-- BEGIN Provided passage --

[Csv] Re: PEP 305 - Comments (really long post)

Thu Feb 6 14:36:21 CET 2003

Skip,

Well, nobody can say that I didn't try :-) I almost giving up on my crusade to 
convince you that numbers should be converted by the csv library. It seems 
that we started from different assumptions, but now I think I've understood 
what are your objectives.

I still have a few points to make, though:

1) There is one reason left to convert numbers before returning them, and this 
has a lot to do with information that is discarded in the process. Let us 
follow this example:

"row 1";10   -->  ("row 1", "10")

The second item of the returned tuple is a string, as you stated in your 
answer. The problem is that my application has no way to know if the value 
was originally written in the csv file with or without quotes; this 
information is lost because all values are 'normalized' by the csv library.

If I know the structure of the csv file, then it's fine, but it's not so nice 
when you're trying to detect the structure of an arbitrary csv file. Take a 
look at another example, where the first column is called 'code', the second 
column is 'description', and the third one is 'cost'. Note that this example 
is similar to the structure used for files exported from project management 
software:

"1", "Project phase", 2000
"1.1", "Requirement analysis", 1000
"1.1", "Architectural design", 1000

In this case, MS Excel will detect that the first column as a string, but will 
convert values in the third one to numeric format. It can do that because he 
knows that the first column values were quoted, and the third one isn't. Now, 
when you return a tuple of strings, the user has no way to know if the quotes 
were or not present in the original file.

There are few solutions for this problem, none of them fully satisfactory:

a) return the strings as proposed by you, which leaves the library unusable 
for situations as described above;

b) return strings in such a way that the original quotes are preserved. Then 
it will be up to the user to remove the extra quotes from the "real" strings;

c) convert unquoted numeric values to native numbers (ints or floats) when 
returning the row (as proposed by myself in my previous messages);

d) provide an alternative method to retrieve more information - for example, a 
second tuple with a more detailed description of how was the line analysed. 
While more complex, this approach has some advantages: (1) it does not make 
ths usual code any more complex, and (2) the extra information will help to 
implement 'smarter' csvreaders.

Other alternatives may exist, but I think that the list above sums up very 
well the practical options.

-- END Provided passage --
-- BEGIN Data rows --

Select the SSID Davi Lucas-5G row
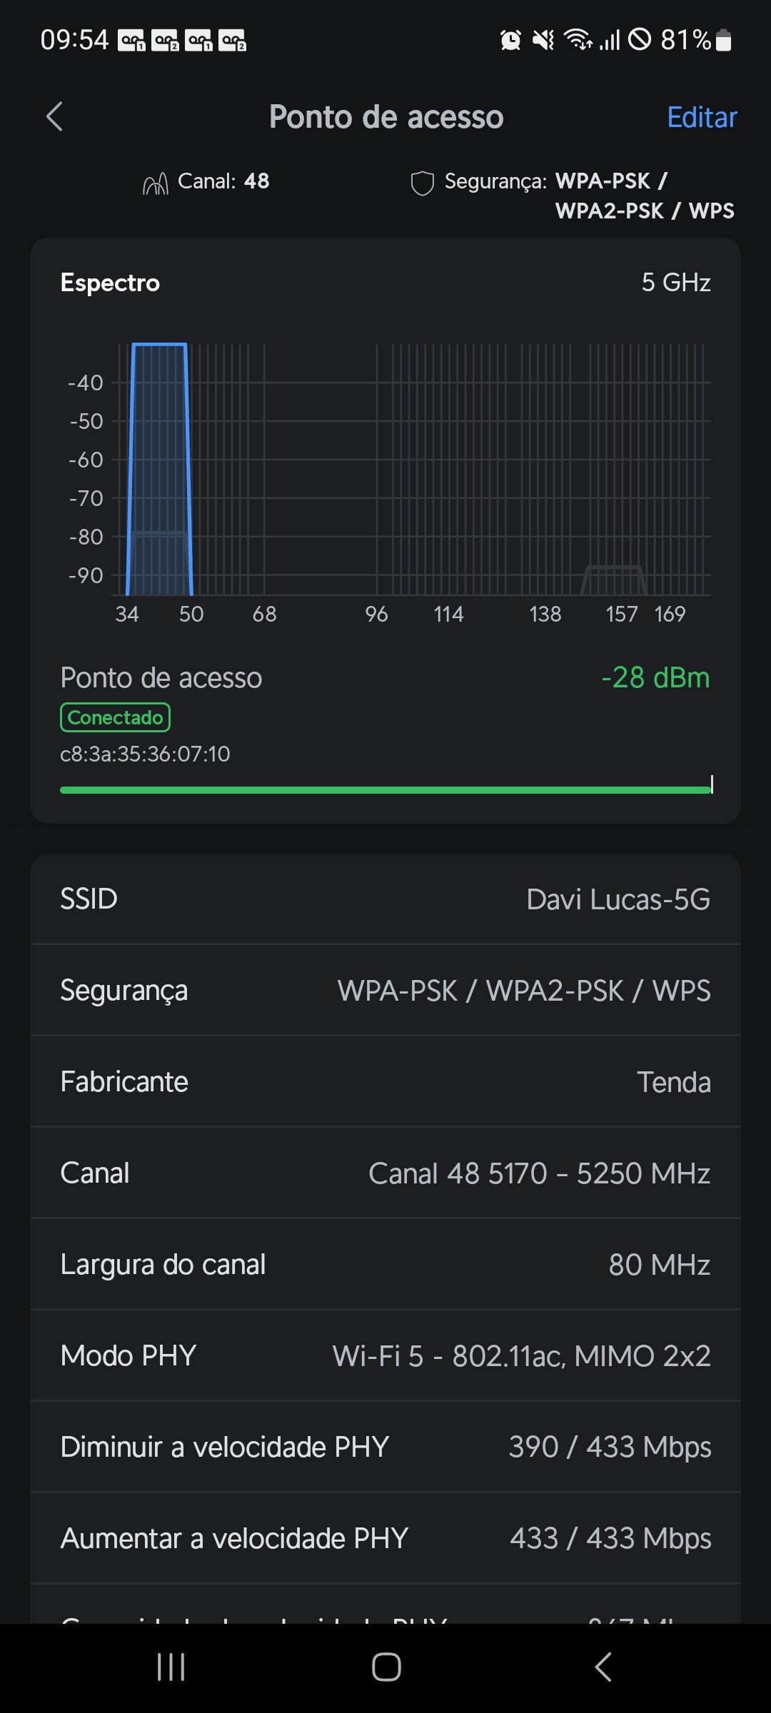This screenshot has height=1713, width=771. tap(386, 899)
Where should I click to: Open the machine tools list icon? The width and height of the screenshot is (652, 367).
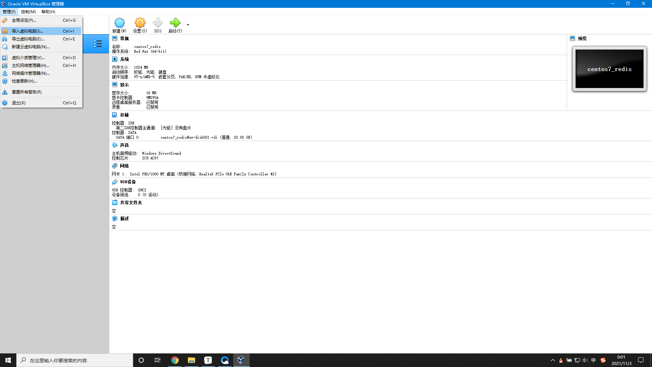[x=98, y=43]
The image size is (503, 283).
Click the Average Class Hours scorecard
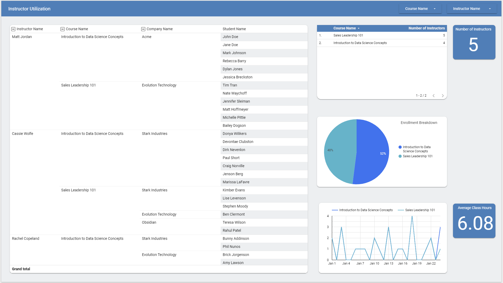click(x=474, y=221)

-- END Data rows --

* [Task requirements]
#1 Transcribe the stretch of the csv number-conversion post from "d) provide an" through "the line analysed.".
#2 Go on with the mailing-list post about number conversion in the csv library, starting right after its last sentence.

* [Responses per task]
#1
d) provide an alternative method to retrieve more information - for example, a 
second tuple with a more detailed description of how was the line analysed.

#2
2) In your answer, you cite the case where some numeric values can be hex, or 
whatever base it is. Well, I don't agree with your argument. One of the 
Python's mottos is "to make simple things simple". The simplest case are base 
10 integers; if the library can deal with them in a sane way, you're solving 
the problems of the vast majority of the users. Special cases are just that, 
special, and will be treated in a special fashion anyway.

3) I'm not sure if str() is localized for floats. Using the standard 
installation of PythonWin with a fully localized copy of Windows, it still 
uses periods as decimal point - not commas. I didn't try to change the locale 
manually (I never did that before for Python); I'll try and tell you what 
happens.

BTW, I'm sure that repr() isn't localized, because the syntax for floats is 
not locale-dependent, but you are probably aware of this fact. But I'm  
afraid that str() and repr() calls may end up calling the same function in 
the case of floats.

4) I'm not convinced that passing a binary file is a good idea. Reading the 
PEP I assumed that the csvreader constructor just takes any object that can 
return lines. Well, binary file objects do not meet this definition. It would 
make the system much less flexible, making it more difficult to pass 
arbitrary iterables to the csv library.

For the sake of simplicity and clarity, why not leave the line termination 
option out of the csv library, in such a way that it can be implemented in 
the file object passed to the reader? The csv file would be less dependent on 
implementation details of the file, focusing more on how to interpret the 
content of the lines.

5) I agree that fixed width text files are different beasts. Anyway, it should 
be possible to implement it using the same interface (or API, whatever you 
like calling it). Things like that make the learning curve smoother. But we 
can leave this discussion for a later time.

Thanks for your comments, and please forgive my insistence :-)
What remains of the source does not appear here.